-- RECORDS FOR THE EXERCISE --
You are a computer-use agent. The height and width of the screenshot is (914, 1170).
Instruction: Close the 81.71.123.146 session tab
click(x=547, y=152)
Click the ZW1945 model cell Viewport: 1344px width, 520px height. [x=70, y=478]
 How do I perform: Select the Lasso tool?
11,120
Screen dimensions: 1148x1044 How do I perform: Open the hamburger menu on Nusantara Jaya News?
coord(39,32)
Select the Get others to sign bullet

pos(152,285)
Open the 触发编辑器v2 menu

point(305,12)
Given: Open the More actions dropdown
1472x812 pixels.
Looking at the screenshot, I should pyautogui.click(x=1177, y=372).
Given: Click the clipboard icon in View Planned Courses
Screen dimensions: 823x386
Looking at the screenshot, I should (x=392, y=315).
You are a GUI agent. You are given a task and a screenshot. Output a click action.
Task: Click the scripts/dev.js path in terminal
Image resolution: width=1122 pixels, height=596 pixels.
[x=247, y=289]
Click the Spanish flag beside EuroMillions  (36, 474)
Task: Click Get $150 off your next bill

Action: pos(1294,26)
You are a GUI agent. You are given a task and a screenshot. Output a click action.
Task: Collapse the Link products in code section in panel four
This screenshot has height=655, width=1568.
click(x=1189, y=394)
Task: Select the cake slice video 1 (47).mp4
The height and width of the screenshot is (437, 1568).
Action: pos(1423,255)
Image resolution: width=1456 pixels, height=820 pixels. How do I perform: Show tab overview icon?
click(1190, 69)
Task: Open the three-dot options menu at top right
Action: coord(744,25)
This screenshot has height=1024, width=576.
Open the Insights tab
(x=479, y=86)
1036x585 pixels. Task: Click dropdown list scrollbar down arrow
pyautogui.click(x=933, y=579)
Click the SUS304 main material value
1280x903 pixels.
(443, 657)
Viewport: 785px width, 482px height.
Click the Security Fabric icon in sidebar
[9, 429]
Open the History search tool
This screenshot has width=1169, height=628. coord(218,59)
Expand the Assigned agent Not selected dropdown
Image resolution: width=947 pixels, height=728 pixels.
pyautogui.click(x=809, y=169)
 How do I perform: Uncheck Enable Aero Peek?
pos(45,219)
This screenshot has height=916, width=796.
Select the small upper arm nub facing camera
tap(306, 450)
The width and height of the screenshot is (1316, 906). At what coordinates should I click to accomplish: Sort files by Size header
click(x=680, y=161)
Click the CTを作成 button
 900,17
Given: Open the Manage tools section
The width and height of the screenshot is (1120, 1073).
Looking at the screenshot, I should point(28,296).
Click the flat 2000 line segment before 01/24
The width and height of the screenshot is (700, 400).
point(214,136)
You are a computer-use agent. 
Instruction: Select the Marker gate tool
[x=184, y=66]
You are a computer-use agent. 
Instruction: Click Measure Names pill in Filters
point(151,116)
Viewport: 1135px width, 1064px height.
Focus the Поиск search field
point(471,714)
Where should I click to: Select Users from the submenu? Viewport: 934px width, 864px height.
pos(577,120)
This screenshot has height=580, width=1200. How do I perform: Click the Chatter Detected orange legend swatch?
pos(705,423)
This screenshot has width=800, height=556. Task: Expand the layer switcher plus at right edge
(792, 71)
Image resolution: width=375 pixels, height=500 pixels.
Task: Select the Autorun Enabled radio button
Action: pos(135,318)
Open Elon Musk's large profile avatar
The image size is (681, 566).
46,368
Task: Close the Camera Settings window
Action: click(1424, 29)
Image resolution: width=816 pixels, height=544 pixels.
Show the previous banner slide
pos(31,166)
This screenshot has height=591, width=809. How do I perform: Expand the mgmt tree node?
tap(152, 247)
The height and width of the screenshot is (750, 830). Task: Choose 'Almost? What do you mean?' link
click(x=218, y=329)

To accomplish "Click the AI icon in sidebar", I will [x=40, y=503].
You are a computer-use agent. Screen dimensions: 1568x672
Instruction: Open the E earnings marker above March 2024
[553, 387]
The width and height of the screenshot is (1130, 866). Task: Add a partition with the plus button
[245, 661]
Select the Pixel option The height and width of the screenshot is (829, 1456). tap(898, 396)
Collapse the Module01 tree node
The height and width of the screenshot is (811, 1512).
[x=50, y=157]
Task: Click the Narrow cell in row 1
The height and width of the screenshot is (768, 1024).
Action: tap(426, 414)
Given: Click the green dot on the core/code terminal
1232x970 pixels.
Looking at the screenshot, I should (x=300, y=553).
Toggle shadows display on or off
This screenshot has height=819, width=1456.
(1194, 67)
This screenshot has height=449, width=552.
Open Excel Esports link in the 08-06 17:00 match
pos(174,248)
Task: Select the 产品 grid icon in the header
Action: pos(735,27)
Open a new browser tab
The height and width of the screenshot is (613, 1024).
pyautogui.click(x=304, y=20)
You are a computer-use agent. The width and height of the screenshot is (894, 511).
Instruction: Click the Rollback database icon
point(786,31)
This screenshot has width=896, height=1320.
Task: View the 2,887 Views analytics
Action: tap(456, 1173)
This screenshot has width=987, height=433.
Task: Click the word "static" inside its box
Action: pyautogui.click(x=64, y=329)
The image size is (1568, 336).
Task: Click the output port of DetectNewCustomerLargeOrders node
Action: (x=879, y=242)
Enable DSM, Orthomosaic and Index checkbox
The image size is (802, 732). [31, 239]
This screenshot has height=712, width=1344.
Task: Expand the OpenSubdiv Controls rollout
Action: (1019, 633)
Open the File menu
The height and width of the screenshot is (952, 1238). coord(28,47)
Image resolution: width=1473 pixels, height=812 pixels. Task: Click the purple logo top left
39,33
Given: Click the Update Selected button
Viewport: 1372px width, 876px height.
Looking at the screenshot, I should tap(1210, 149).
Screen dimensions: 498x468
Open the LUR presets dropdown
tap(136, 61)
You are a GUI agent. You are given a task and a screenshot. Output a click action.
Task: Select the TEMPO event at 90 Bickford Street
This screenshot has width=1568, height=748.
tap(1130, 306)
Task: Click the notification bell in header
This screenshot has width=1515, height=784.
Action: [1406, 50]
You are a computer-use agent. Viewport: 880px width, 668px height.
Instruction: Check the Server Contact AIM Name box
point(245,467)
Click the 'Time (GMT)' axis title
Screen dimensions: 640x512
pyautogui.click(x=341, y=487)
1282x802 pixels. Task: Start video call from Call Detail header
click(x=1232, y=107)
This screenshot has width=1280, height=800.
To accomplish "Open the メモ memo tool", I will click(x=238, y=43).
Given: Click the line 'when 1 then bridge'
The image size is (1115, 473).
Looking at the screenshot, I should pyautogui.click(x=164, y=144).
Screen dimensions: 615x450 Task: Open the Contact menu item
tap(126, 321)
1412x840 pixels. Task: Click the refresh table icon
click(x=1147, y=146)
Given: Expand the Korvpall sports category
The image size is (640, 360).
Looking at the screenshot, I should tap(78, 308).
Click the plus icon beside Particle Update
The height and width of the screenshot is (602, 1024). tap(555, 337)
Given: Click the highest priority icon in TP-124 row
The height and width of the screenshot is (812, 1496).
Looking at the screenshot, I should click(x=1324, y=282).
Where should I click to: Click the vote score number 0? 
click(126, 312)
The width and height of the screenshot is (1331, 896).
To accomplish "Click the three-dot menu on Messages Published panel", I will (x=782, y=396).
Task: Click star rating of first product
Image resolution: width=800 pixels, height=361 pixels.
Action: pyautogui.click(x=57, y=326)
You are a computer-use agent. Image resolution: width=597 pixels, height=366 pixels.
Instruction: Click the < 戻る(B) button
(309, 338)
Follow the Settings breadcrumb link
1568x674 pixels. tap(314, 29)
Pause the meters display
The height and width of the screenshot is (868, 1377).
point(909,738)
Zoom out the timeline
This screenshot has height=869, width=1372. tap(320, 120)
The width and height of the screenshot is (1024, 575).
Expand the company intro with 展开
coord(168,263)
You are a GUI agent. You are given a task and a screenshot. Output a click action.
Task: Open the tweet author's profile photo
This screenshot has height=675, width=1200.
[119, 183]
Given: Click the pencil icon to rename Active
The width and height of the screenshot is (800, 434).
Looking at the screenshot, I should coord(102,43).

-- WORK REQUIRED --
Give the rows from the start through the line containing "pyautogui.click(x=809, y=169)" as a numbered list, leaving out blank lines.

-- TASK OUTPUT --
1. You are a computer-use agent. The height and width of the screenshot is (914, 1170).
2. Instruction: Close the 81.71.123.146 session tab
3. click(x=547, y=152)
4. Click the ZW1945 model cell Viewport: 1344px width, 520px height. [x=70, y=478]
5.  How do I perform: Select the Lasso tool?
6. 11,120
7. Screen dimensions: 1148x1044 How do I perform: Open the hamburger menu on Nusantara Jaya News?
8. coord(39,32)
9. Select the Get others to sign bullet
10. pos(152,285)
11. Open the 触发编辑器v2 menu
12. point(305,12)
13. Given: Open the More actions dropdown
14. 1472x812 pixels.
15. Looking at the screenshot, I should pyautogui.click(x=1177, y=372).
16. Given: Click the clipboard icon in View Planned Courses
17. Screen dimensions: 823x386
18. Looking at the screenshot, I should (x=392, y=315).
19. You are a GUI agent. You are given a task and a screenshot. Output a click action.
20. Task: Click the scripts/dev.js path in terminal
21. Image resolution: width=1122 pixels, height=596 pixels.
22. [x=247, y=289]
23. Click the Spanish flag beside EuroMillions  (36, 474)
24. Task: Click Get $150 off your next bill
25. Action: pos(1294,26)
26. You are a GUI agent. You are given a task and a screenshot. Output a click action.
27. Task: Collapse the Link products in code section in panel four
28. This screenshot has height=655, width=1568.
29. click(x=1189, y=394)
30. Task: Select the cake slice video 1 (47).mp4
31. The height and width of the screenshot is (437, 1568).
32. Action: pos(1423,255)
33. Image resolution: width=1456 pixels, height=820 pixels. How do I perform: Show tab overview icon?
34. click(1190, 69)
35. Task: Open the three-dot options menu at top right
36. Action: coord(744,25)
37. This screenshot has height=1024, width=576.
38. Open the Insights tab
39. (x=479, y=86)
40. 1036x585 pixels. Task: Click dropdown list scrollbar down arrow
41. pyautogui.click(x=933, y=579)
42. Click the SUS304 main material value
43. 1280x903 pixels.
44. (443, 657)
45. Viewport: 785px width, 482px height.
46. Click the Security Fabric icon in sidebar
47. [9, 429]
48. Open the History search tool
49. This screenshot has width=1169, height=628. coord(218,59)
50. Expand the Assigned agent Not selected dropdown
51. Image resolution: width=947 pixels, height=728 pixels.
52. pyautogui.click(x=809, y=169)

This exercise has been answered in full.